Dan terakhir kali mereka bertarung hingga sampai titik darah penghabisan, Sarah kehilangan tangan kirinya dan Iris menghilang.
"Mengapa kau masih mengincarnya? Itu sudah lama terjadi, mungkin saja dia sudah melupakanmu." Gail menatap keluar jendela, berusaha berpikir logis, dia tidak ingin ikut campur masalah pribadi Sarah, ia hanya ingin hidup dan menikmati bagaimana ilalang bergoyang tertiup angin, menikmati matahari di luar sana yang bersinar terik.
"Kalaupun dia lupa, akan kubuat dia mengingatnya." Sarah ikut menatap ilalang yang bergoyang.
Gail terkekeh, tak tahu harus berkata apa, temannya ini tidak berubah, selalu terobsesi dengan Iris.
"Jika dugaanku benar, dia bukan penyihir biasa."
"Lalu siapa dia?" Gail bertanya, tidak benar-benar tertarik sebenarnya.
"Aku masih menerkanya, dia mungkin saja salah satu dari ini."
Sarah membuka sebuah buku yang sampulnya sudah robek sebagian, Gail mendengus, melihat tangan Sarah menunjuk sebuah lukisan dengan tiga garis warna, merah, hitam dan putih.
"Merah?" Gail bergumam tidak paham, dia ksatria, bukan penyihir hanya melihat garis warna dan tulisan seperti rumput itu tidak akan membuatnya mengerti meski dipelototi ratusan kali.
"Siapa penyihir agung yang kau ketahui?" Sarah balik bertanya, mata hitamnya itu berkilat menampakkan sebuah antusias yang tinggi.
Gail menggaruk belakang kepalanya bingung, Sarah terlalu berbelit.
"Tentu saja penyihir putih." Gail menyahut singkat.
"Itu sekarang. Tapi dulu ada tiga penyihir agung."
"Eh? Apa itu sebelum aku lahir?"
Sarah terkekeh, bagaimanapun Gail adalah manusia, umurnya berbeda, ia hanya mengangguk memperhatikan wajah polos Gail.
"Tidak hanya penyihir putih, tapi penyihir hitam dan penyihir merah."
"Hah?"
"Jika penyihir putih terkenal dengan kutukannya, maka penyihir hitam terkenal dengan kekuatan fisiknya, sedangkan penyihir merah ...." Sarah menunjuk garis merah yang melintang lebih panjang dari yang lainnya.
"Mereka terkenal dengan kesadisannya."
"Apakah mereka membunuh?" Gail merasakan merinding tiba-tiba, Sarah mengangguk samar.
"Dengan kejam dan brutal."
"Lalu apa hubungannya dengan Iris? Kenapa sekarang hanya ada penyihir putih? Aku tidak mengerti."
"Mereka tidak seperti penyihir putih yang taat pada ratu, membuat banyak kekacauan dimana-mana, membuat ratu harus mengeluarkan perintah penahanan, namun dibalik semua itu mereka berdua saling bersaing.

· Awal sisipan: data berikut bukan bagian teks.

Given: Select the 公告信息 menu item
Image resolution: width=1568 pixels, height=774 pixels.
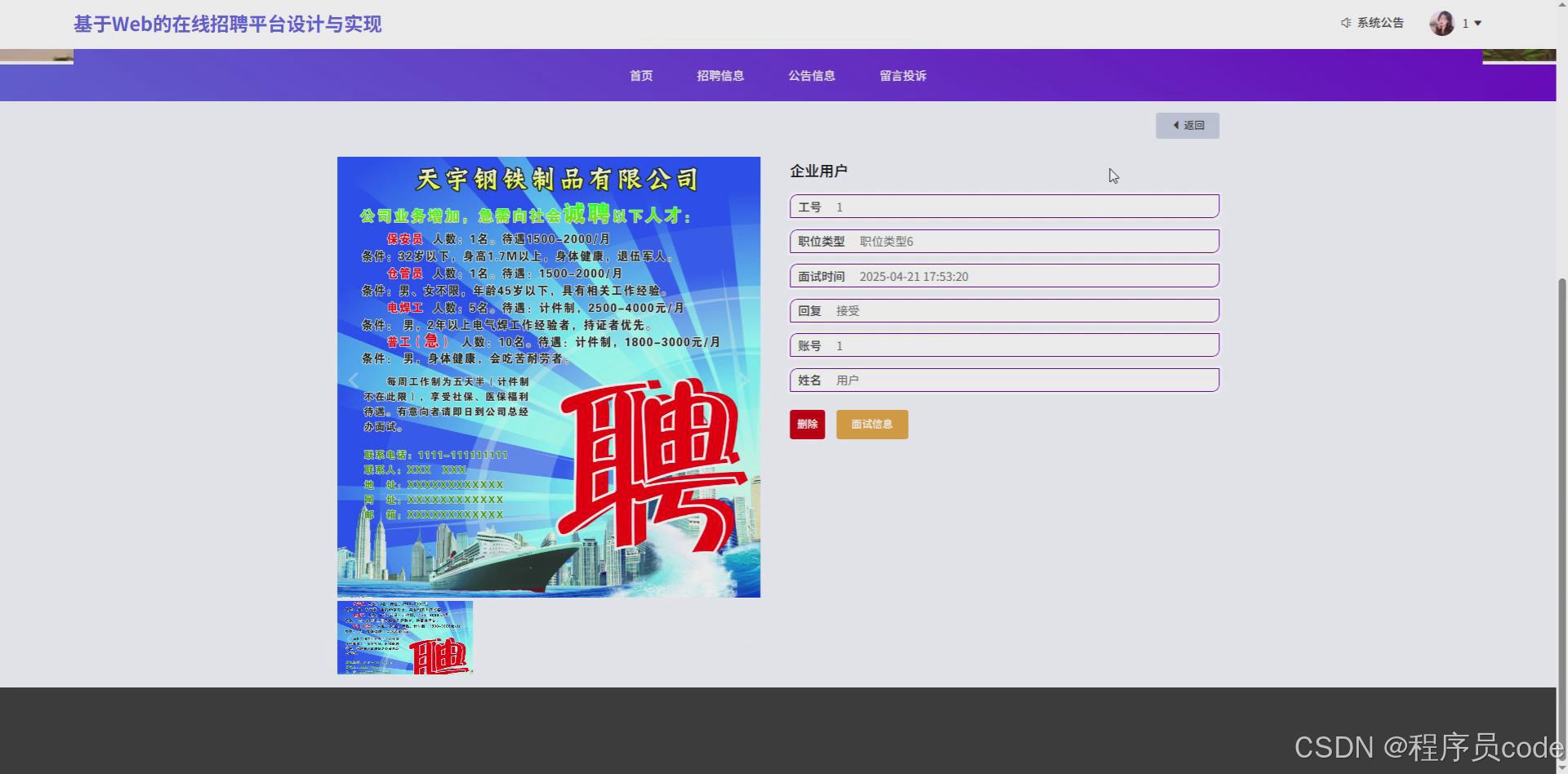Looking at the screenshot, I should click(x=812, y=75).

Menurutmu Gail, mirip siapa?"
"Kau dan Iris?" Gail bergerak gelisah, Sarah tidak pernah berbicara sebanyak ini, biasanya wanita ikal ini hanya berbicara sepatah dua patah kata ketika ia datang, apa Iris membuatnya begitu bersemangat?
"Tepat sekali. Aku adalah keturunan penyihir hitam dan aku menduga Iris adalah penyihir merah itu."

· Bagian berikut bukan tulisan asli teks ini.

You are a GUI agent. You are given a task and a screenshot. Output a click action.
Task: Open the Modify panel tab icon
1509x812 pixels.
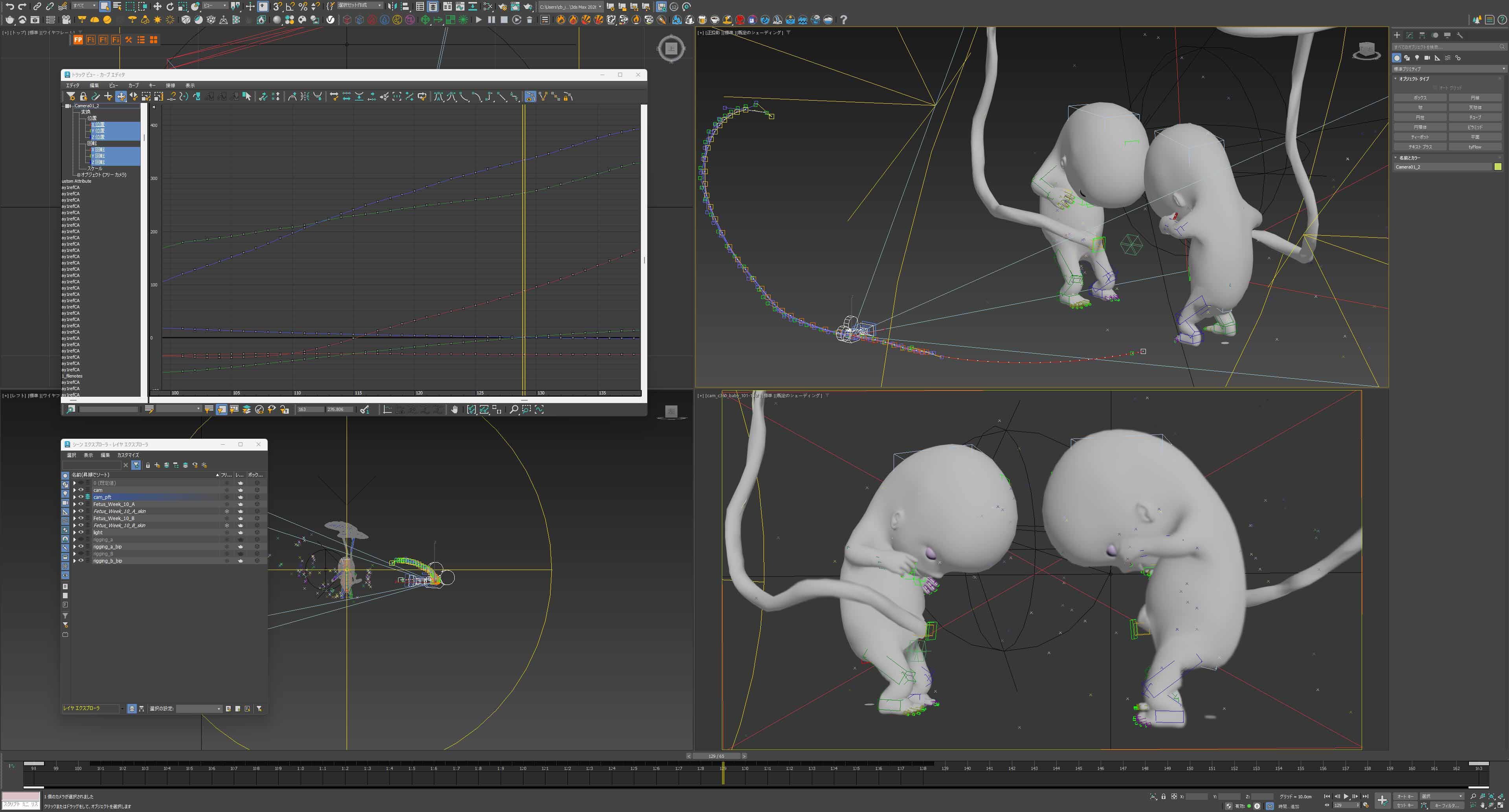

"Wow, itu mengesankan." Gail berkomentar, setelah sekian lama bersamanya baru sekarang ia mendengar Sarah mengungkap jati dirinya, "Lalu kau ingin berduel lagi dengannya?"
"Ya. Tidak akan kubiarkan musuh bebuyutannya hidup dengan tenang, akan kucari dia sampai ke ujung dunia."

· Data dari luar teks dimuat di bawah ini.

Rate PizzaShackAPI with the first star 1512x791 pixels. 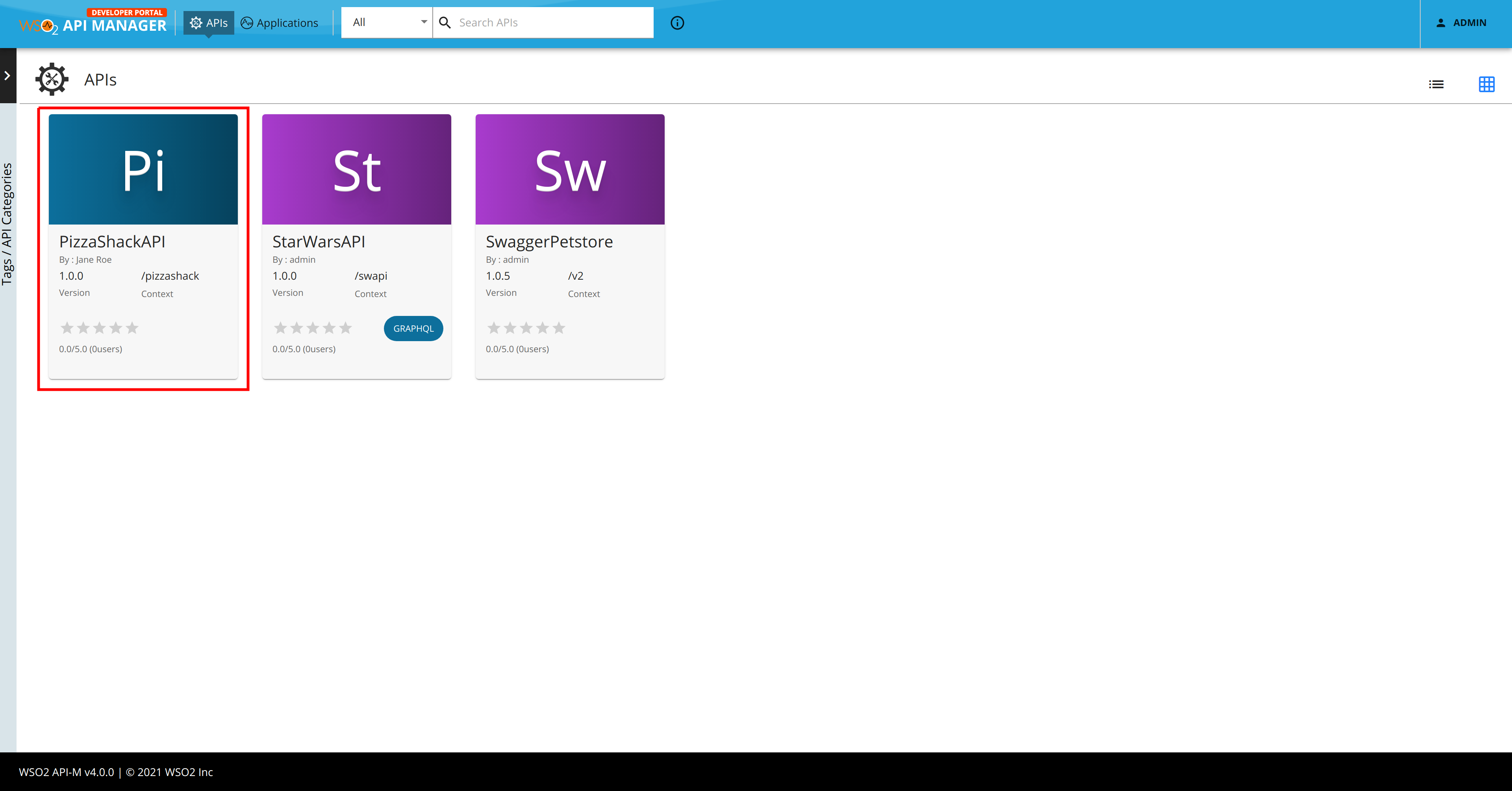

Gail menghela napas panjang, ia sudah menduga ini akan terjadi jika berkaitan dengan musuh bebuyutannya Sarah, ia sudah memperhitungkan reaksi wanita itu.
"Kalau begitu tunggu apa lagi? Ayo kita susul musuh bebuyutanmu itu."
Sarah tersenyum puas, membelai rambut keemasan milik Gail sambil menjilat bibirnya, ia tidak sabar bertemu dengan Iris, darahnya serasa mendidih karena terbakar rasa antusias yang tinggi.